YÖK Başkanı Gökhan Çetinsaya, bulunduğu koltuğa, Kayseri kontenjanından paraşütle geldi.
Genç ve tecrübesizdi, adeta ateşe atıldı.
Üç, beş yıl sonra bu görev için çok daha hazır olabilirdi ama Çankaya böyle istedi...
Bu göreve, iktidarın değil de, Çankaya’nın iradesiyle geldiği için hükümetle arası hiç iyi olmadı. YÖK genel kuruluna da hakim noktaya gelemedi.
Örneğin bir yıldan fazla zaman harcadığı YÖK yasa taslağı çöpe atıldı. Yine aynı şekilde, alışılmadık bir şekilde yayınladığı özgürlük bildirgesinden sonra, üniversitelerde adeta sıkı yönetim ilan edildi...

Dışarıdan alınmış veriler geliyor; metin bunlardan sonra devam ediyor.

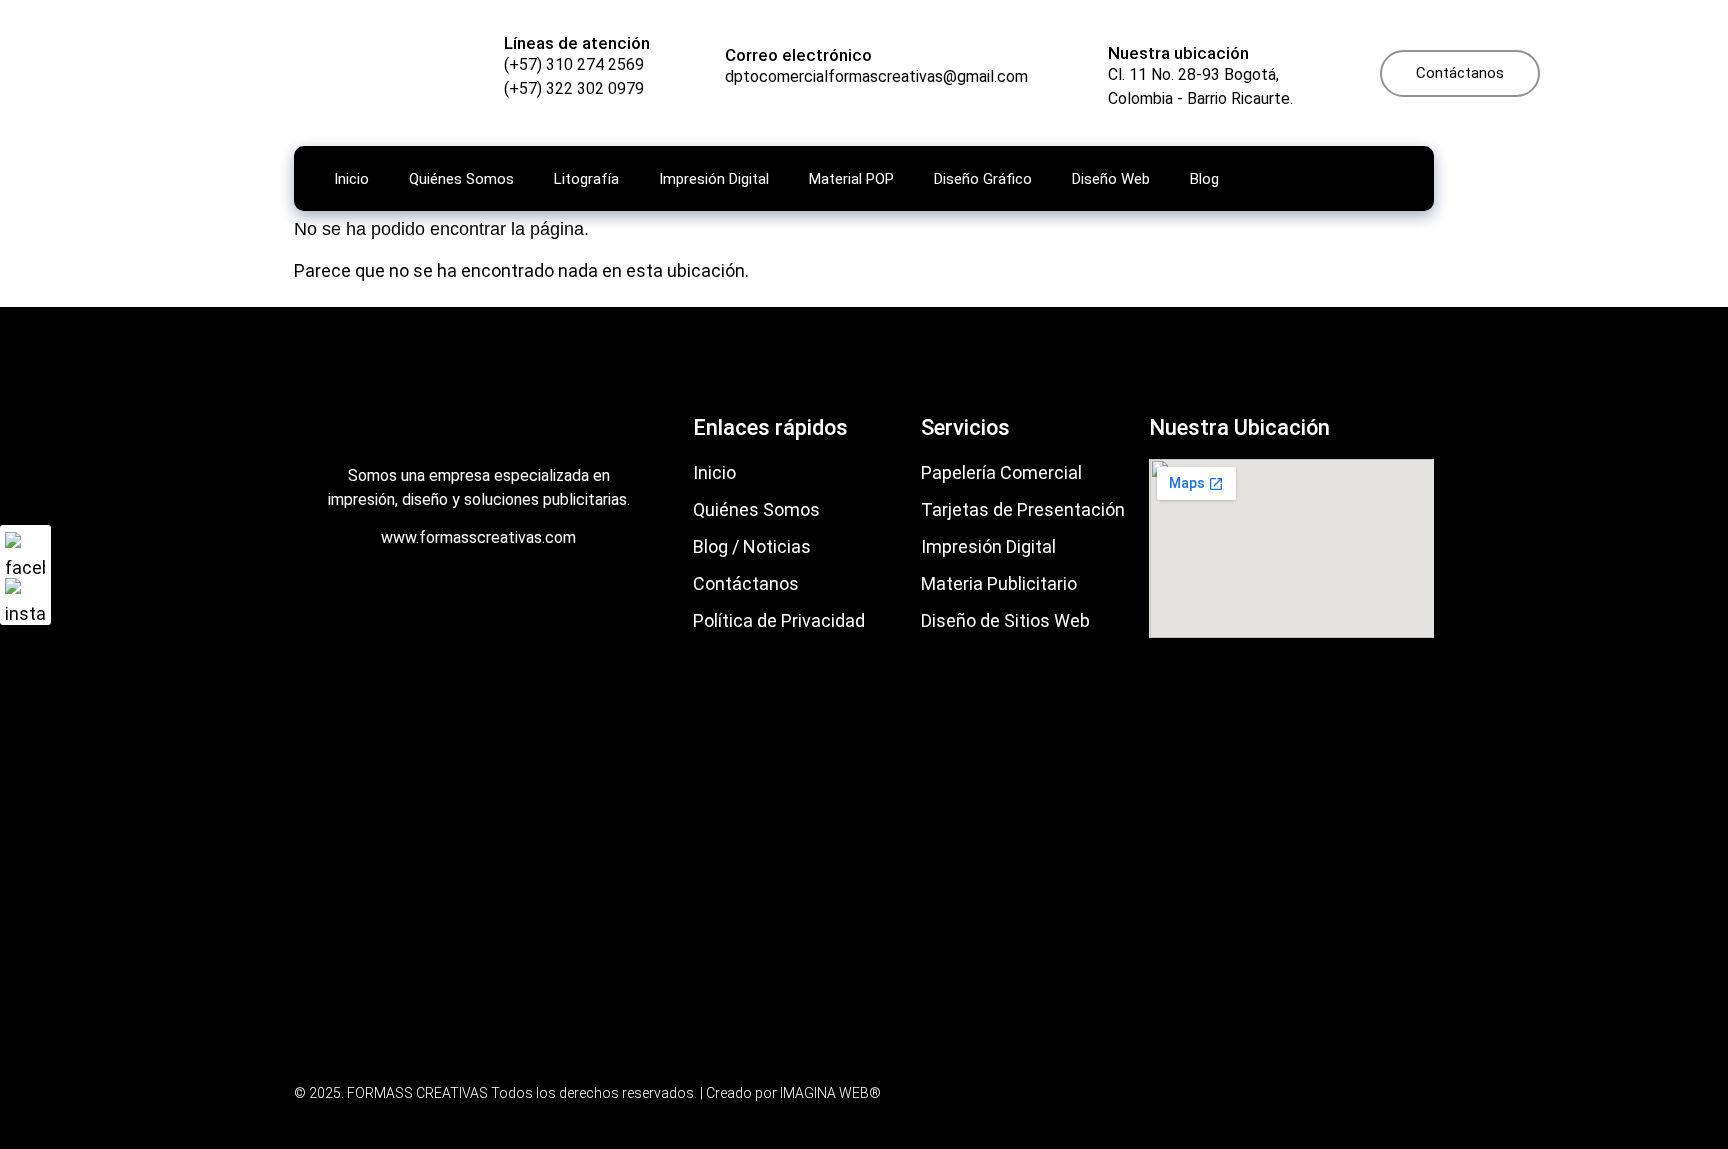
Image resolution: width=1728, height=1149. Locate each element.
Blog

Dün, Radikal’de, Deniz Zeyrek’in kendisiyle çok ilginç bir söyleşisi vardı. İsterseniz gelin önce ona bir göz atalım:
Özgürlük dedi tersi oldu
YÖK Başkanı Gökhan Çetinsaya, YÖK’ün kuruluş yıldönümü olan 6 Kasım’da tarihi bir bildiri yayımladığı akademik özgürlük bildirisinde şu ifadeleri kullanmıştı:
“Üniversite yerleşkeleri öğrencilerin kendi görüşlerini rahatlıkla ifade edebilecekleri güvenli ortamlar olmalıdır. Entelektüel çeşitliliğin ve düşünsel çoğulluğun baskılanması; öğretim/öğrenim süreçlerinin verimliliğini azaltacak, öğrencilerin öğrenme özgürlüğünü kısıtlayacak, eleştirel ve derinlikli düşüncenin oluşum imkânlarını zora sokacaktır.”

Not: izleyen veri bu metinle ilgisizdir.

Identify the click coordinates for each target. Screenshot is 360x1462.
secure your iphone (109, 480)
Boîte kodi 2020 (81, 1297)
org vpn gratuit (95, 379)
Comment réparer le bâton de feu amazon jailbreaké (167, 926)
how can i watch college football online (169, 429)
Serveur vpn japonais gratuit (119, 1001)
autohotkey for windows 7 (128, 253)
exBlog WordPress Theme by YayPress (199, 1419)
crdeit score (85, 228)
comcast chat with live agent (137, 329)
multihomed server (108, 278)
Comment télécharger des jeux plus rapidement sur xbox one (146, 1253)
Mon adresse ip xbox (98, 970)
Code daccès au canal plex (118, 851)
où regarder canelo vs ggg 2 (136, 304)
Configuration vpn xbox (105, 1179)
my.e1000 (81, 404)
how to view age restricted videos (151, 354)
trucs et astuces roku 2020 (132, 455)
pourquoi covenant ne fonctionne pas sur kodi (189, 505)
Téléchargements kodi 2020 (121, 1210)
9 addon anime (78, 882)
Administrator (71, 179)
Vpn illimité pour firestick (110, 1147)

Bu açıklamadan bir gün sonra YÖK Genel Kurulu 2012’de yayımlanan ve yasanın kısıtladığı alanlardaki bazı yasakları barındırması dışında ‘daha özgürlükçü bulunan YÖK Disiplin Yönetmeliği’ni değiştirdi.
Yeni yönetmelikte izinsiz bildiri dağıtmayı disiplin cezası gerektiren bir suça dönüştüren, disiplin soruşturmaları sırasında öğrencinin okuldan uzaklaştırılmasının önünü açan düzenlemeler de vardı.
“Bu ne yaman çelişki” diye düşünmeden edemedik hiçbirimiz. Ben de bu soruyu doğrudan kendisine sormak için Çetinsaya’yı ziyaret ettim.
Disiplin yönetmeliği
Disiplin yönetmeliği değişti, ‘Önleyici uzaklaştırma’ kavramı geldi. Nasıl açıklıyorsunuz?
Bizim 1987 tarihli bir yönetmeliğimiz vardı. Törenlerde misafirin yerine oturmak gibi disiplin cezaları öngören bir yönetmelikti. Demokratikleşme paketleri çıkarken, paralelinde o da Ağustos 2012’de büyük ölçüde değişti. Fakat, yayımlanır yayımlanmaz bir bombardımana tabi tutuldu. Kamuoyu önünde gençleri disiplinsiz yetiştiren, aykırı hareket etmeye yönlendiren bir disiplin yönetmeliği algısı yaratıldı.
Aralık 2012’den itibaren öğrenci olayları artmaya başlayınca ve hızlanınca, paydaşlarımızdan (üniversitelerden, rektörlüklerden) çok eleştiri geldi. Yoğun bir şekilde öğrenci olaylarının artmasını disiplin yönetmeliğinin gerekli mekanizmaları sunmamasına bağladılar. Biz de ağır bir bombardıman altında kaldık.
Öyle bir noktaya geldi ki paydaşlardan gelen eleştirilere direnemedik, gelen dilekçeler, raporlar doğrultusunda değişiklik yapma ihtiyacı duyduk. Paydaşlarımızın taleplerine alarm zillerini görmezden gelemeyiz.
Bildiri dağıtmak neden disiplin cezası gerektiren bir eylem oldu?
Zaten afiş ve pankart için izin almak vardı yönetmelikte. Bildiriyi de kapsaması yönünde talep geldi. Tartışmalara sebep oldu ama genel kurulun takdiridir.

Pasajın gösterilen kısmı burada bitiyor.